Mississippi lawmakers have passed legislation that would legalize student-led prayer in the state's public schools. Senate Bill 2633, which went to Gov. Phil Bryant March 6 for his signature, would also allow students to talk about their faith in the classroom and organize school Bible clubs, as well as pray at football games, graduation ceremonies, and during morning announcements.
Sponsors of the bill said that secular groups have intimidated and confused school administrators about the legality of religious expression in schools, and the law is meant to bring clarity. According to those on both sides of the issue, “Organized school prayer remains widespread in Mississippi, despite opponents’ efforts to curtail it,” reported the Associated Press. “In October, for example, the ACLU sent a letter to the Lincoln County school system demanding a halt to routine prayer at West Lincoln High School.”
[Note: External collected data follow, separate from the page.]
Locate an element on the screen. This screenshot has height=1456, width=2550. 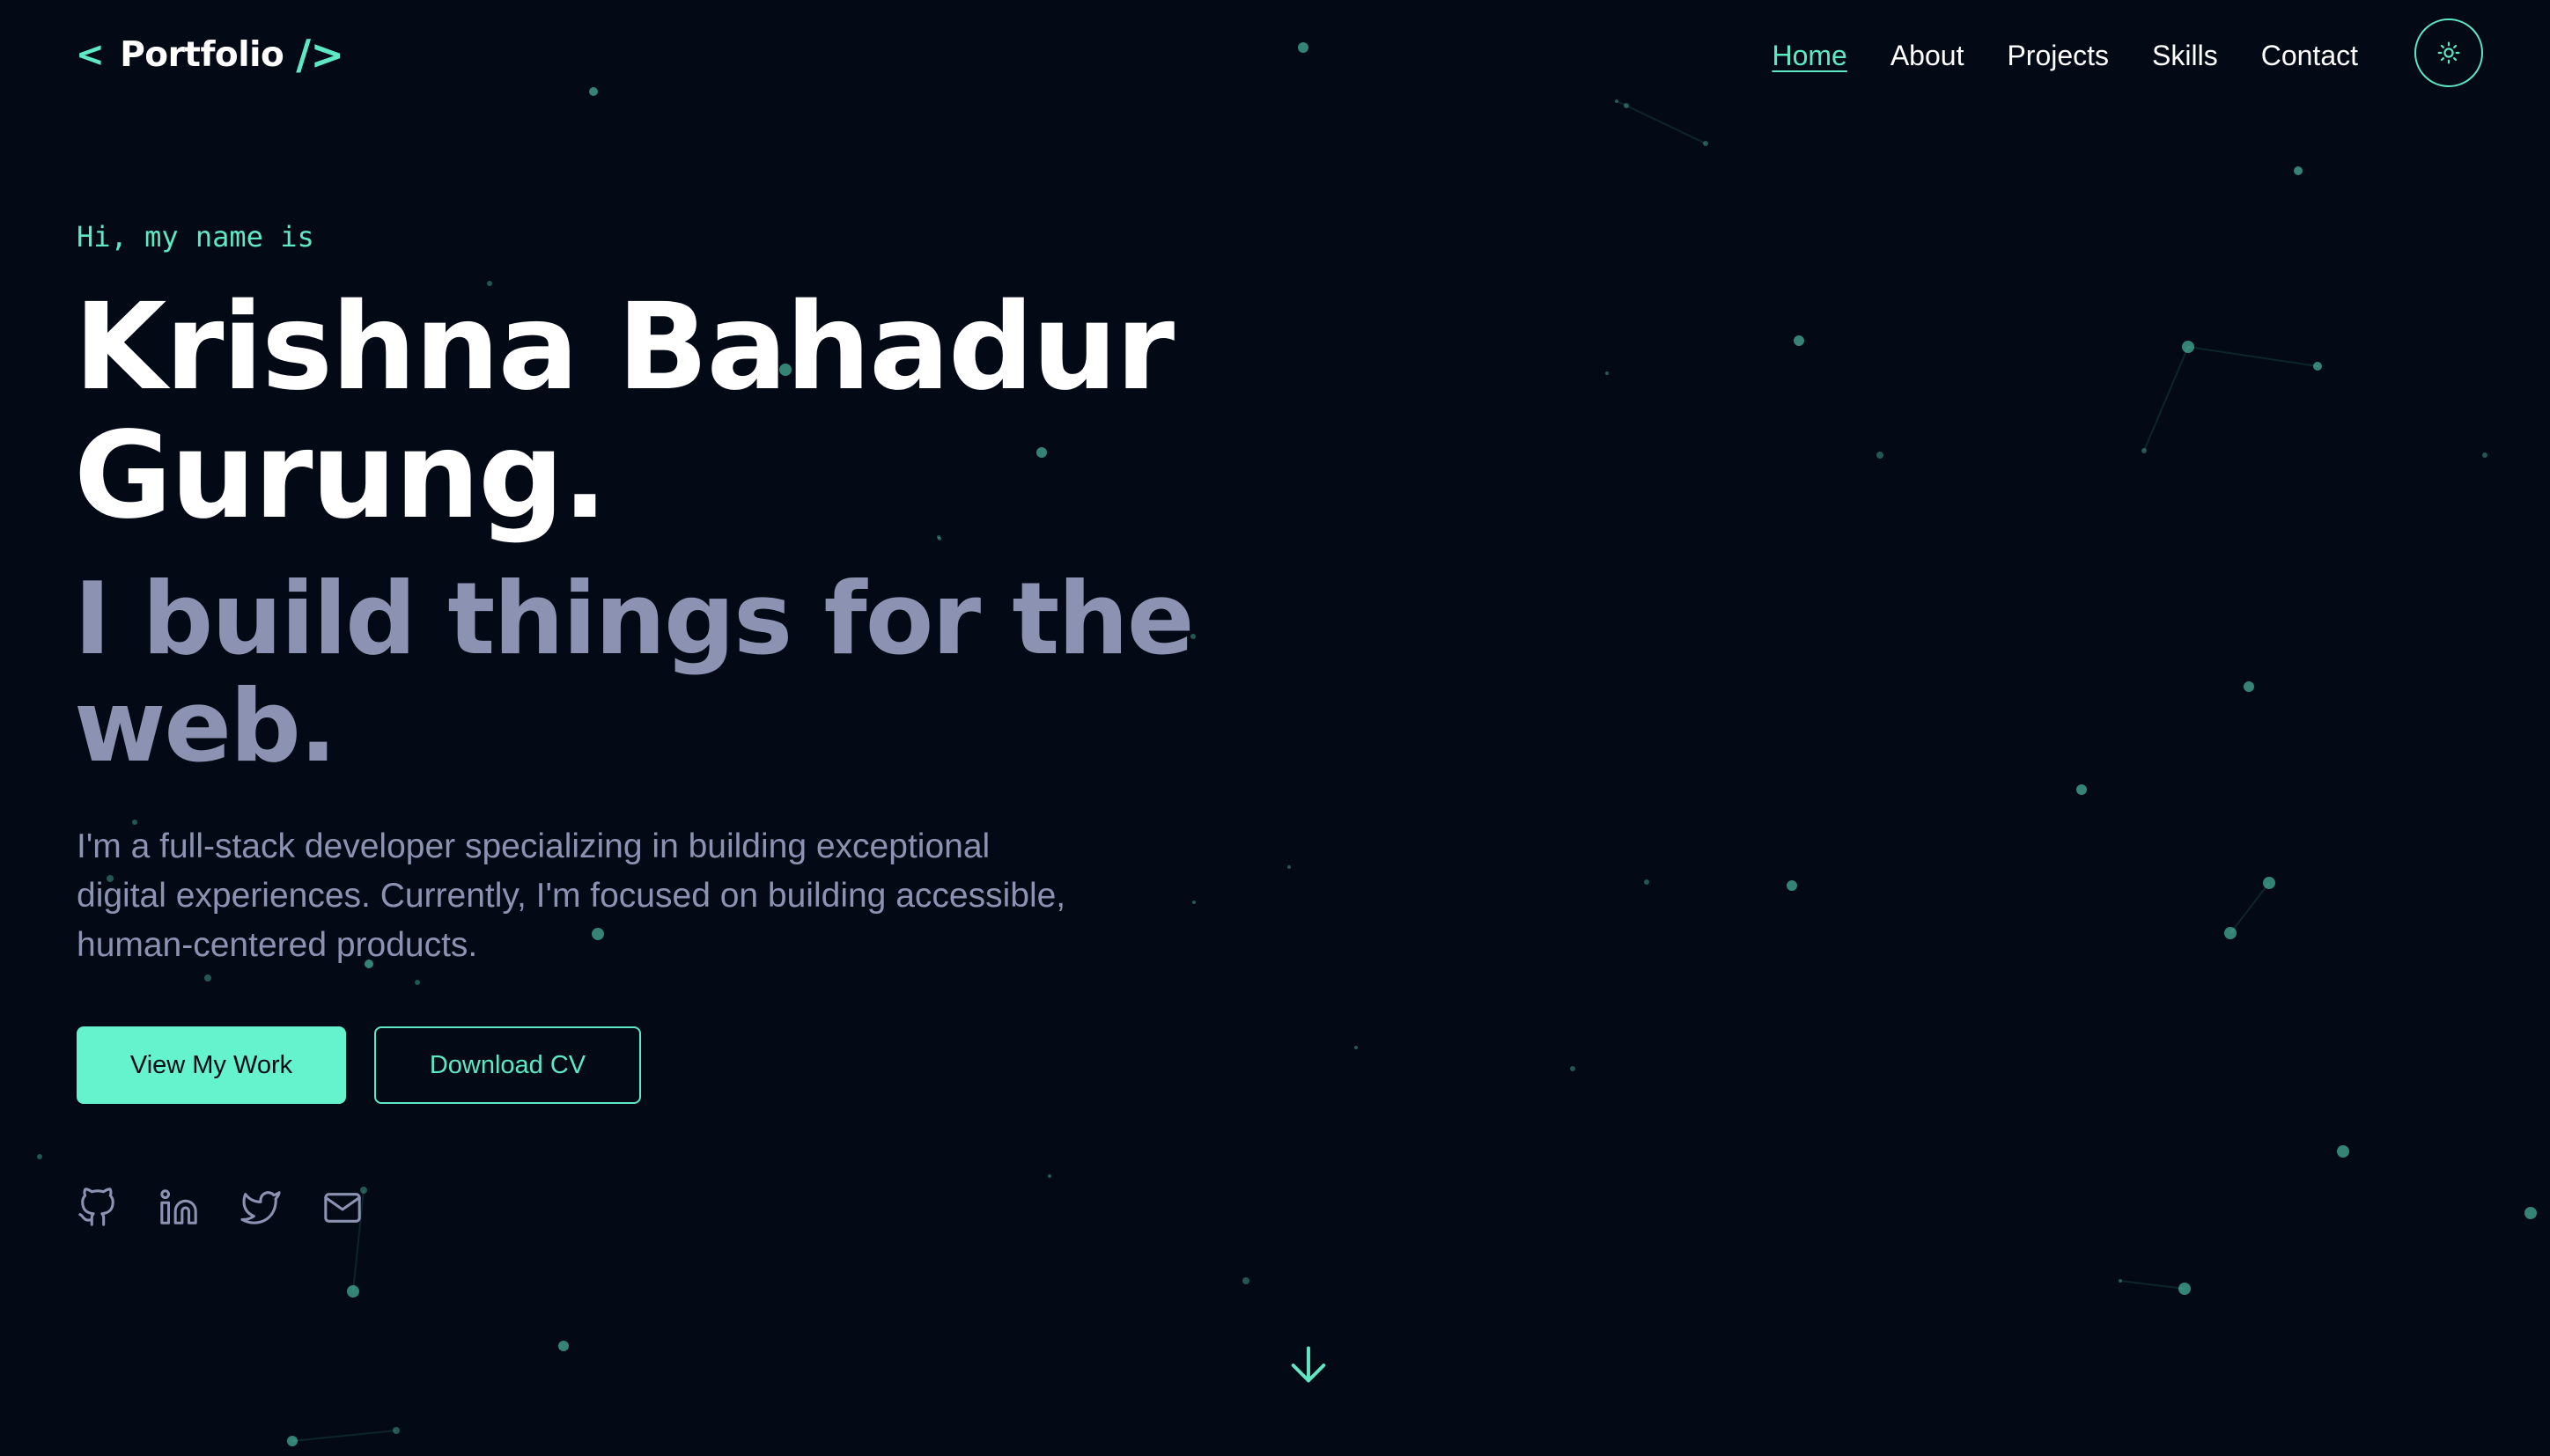
site-logo: < Portfolio /> is located at coordinates (210, 54).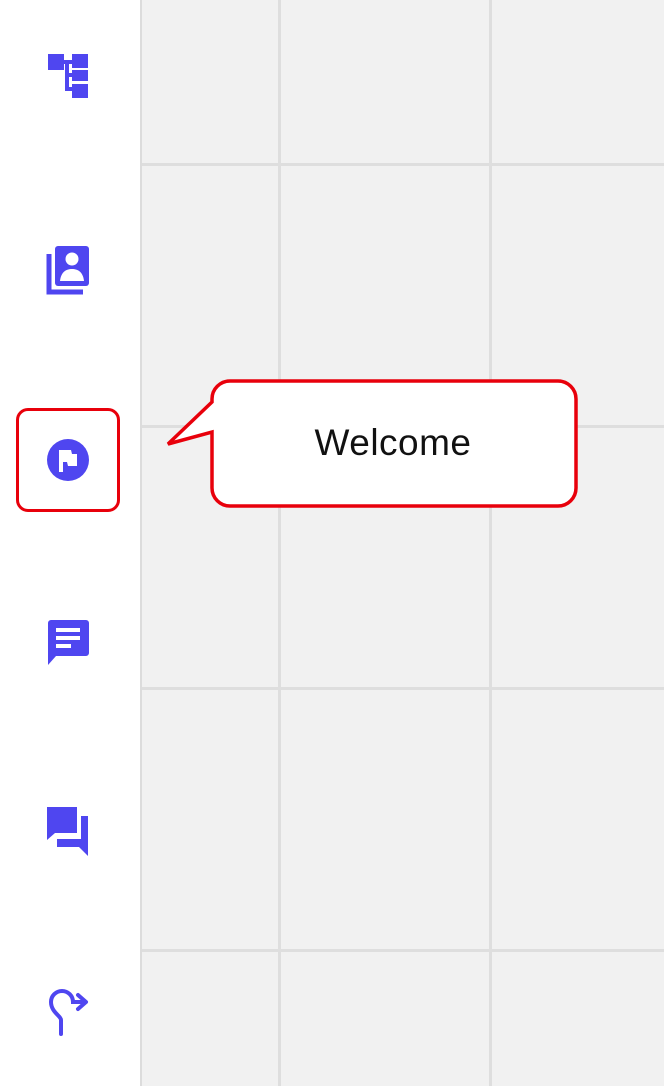  I want to click on welcome-callout: Welcome, so click(370, 445).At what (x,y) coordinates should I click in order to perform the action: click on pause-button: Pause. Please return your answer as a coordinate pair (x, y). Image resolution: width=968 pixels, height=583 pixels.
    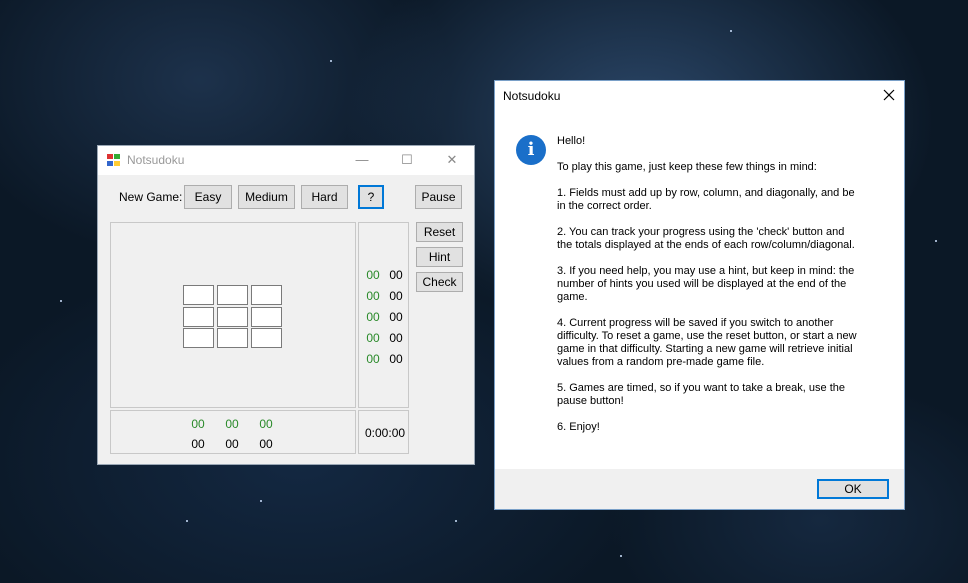
    Looking at the image, I should click on (438, 197).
The bill's proponents insist it will not force students to pray, but will enable them to do so voluntarily. But Bear Atwood, director of Mississippi's ACLU chapter, argued that students who do not wish to pray would still be a captive audience. Christianity Today quoted Atwood as saying that the new law could also lead to procedural issues and unwanted favoritism, such as with “school administrators selecting which students lead prayer in announcements or before a basketball game.”
One of the leaders in the campaign for school prayer over the past several years has been Republican State Rep. Mark Formby, who has introduced a school prayer bill every year since 2009.